§ **YOUR ASSIGNMENT**: Which of the lines in the records below hold the string "size"? Copy every one of them.

§ **STORED DATA**:
^^^^^^^^

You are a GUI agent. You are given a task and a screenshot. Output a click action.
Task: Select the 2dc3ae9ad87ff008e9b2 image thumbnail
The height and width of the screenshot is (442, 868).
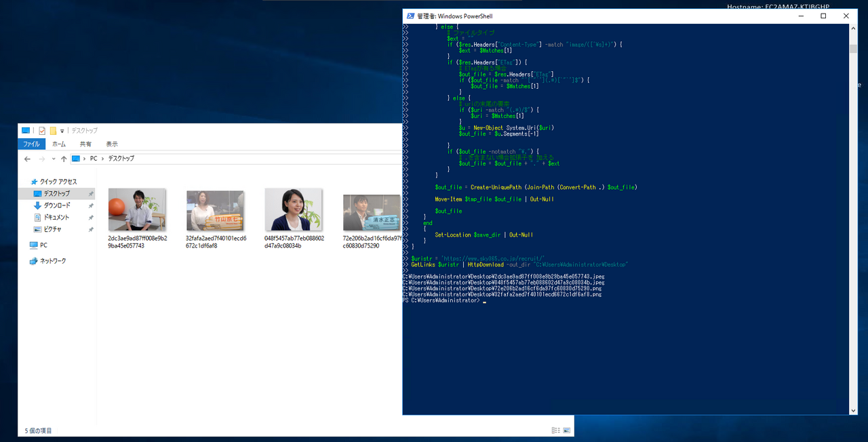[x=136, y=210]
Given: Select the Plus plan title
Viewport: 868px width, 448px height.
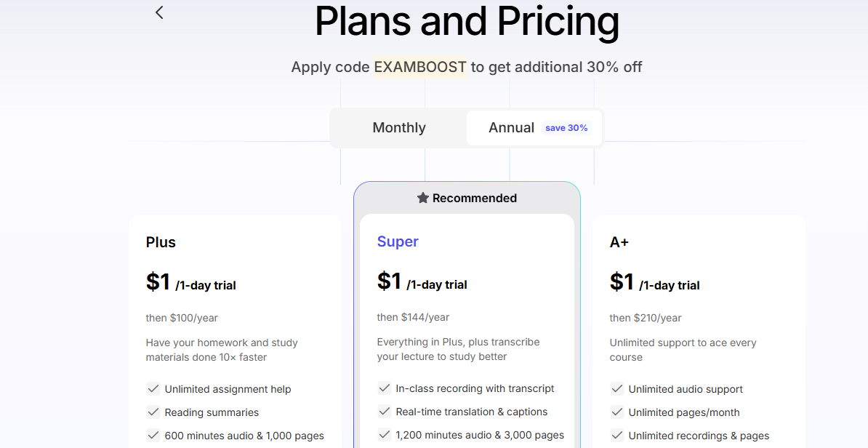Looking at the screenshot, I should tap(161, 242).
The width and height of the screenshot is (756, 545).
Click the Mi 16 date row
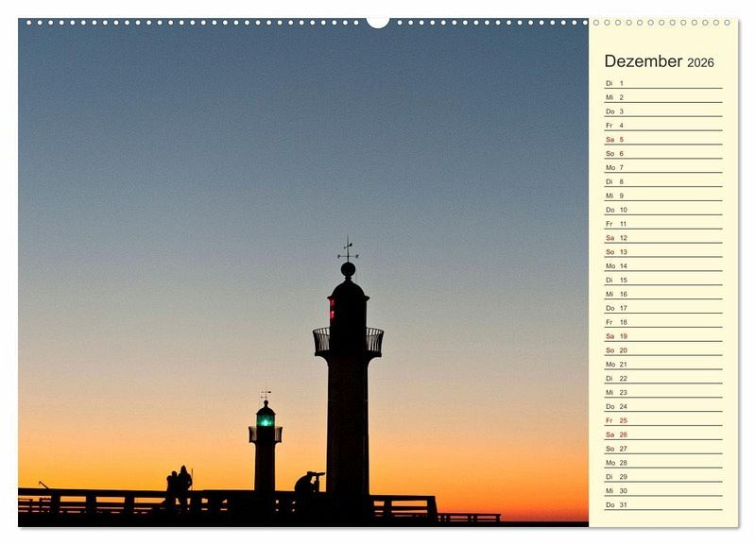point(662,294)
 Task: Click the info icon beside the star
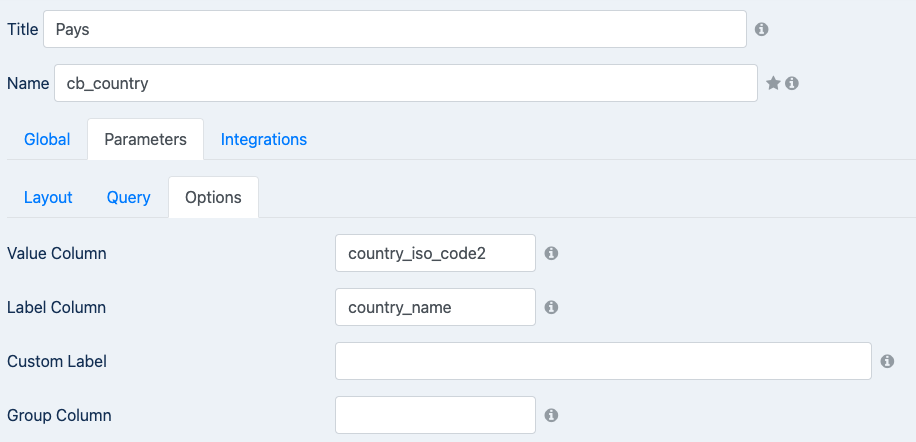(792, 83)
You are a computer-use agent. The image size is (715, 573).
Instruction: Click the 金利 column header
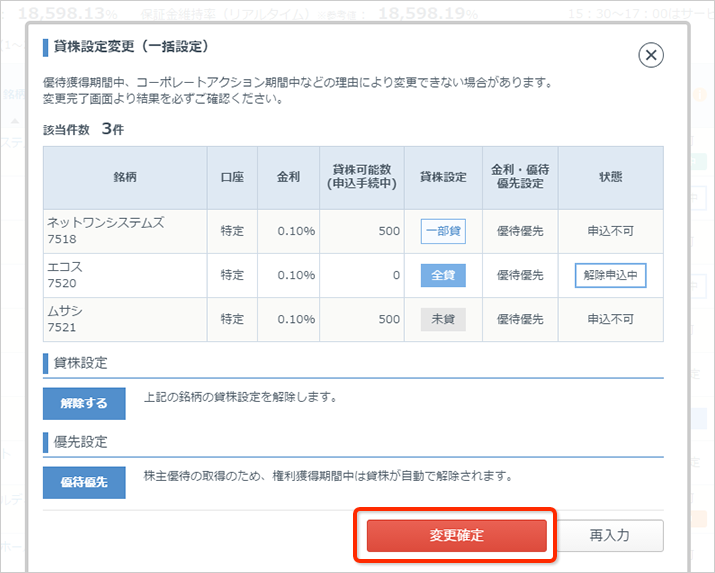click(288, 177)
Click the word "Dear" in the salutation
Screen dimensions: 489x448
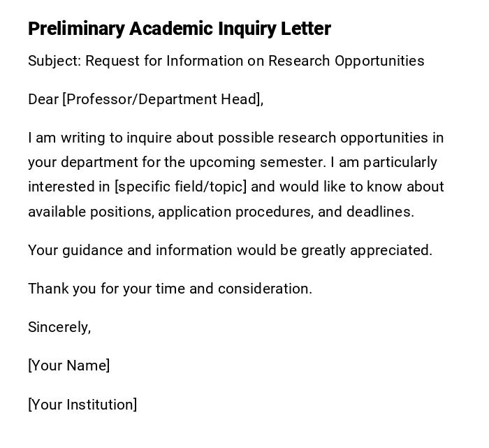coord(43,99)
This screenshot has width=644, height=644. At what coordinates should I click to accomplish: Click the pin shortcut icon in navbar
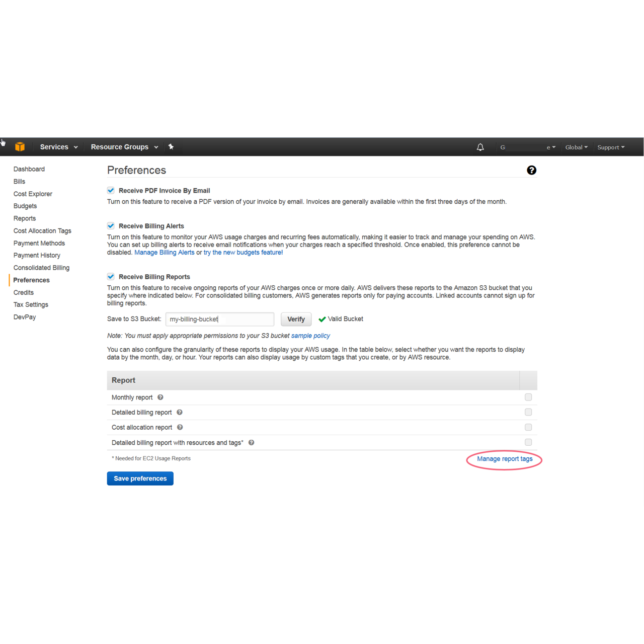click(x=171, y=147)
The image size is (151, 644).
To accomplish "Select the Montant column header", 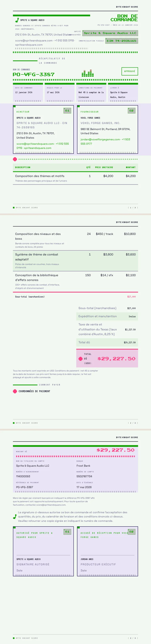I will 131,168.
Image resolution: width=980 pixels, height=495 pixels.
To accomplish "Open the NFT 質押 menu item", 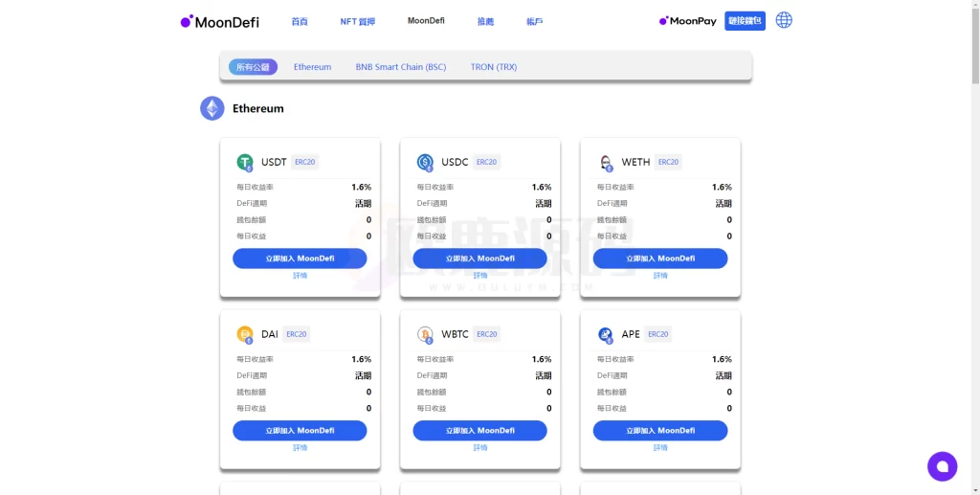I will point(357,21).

^^^^^^^^

§ **FINAL ANSWER**:
You are a computer-use agent. The image size is (715, 573).
The image size is (151, 644).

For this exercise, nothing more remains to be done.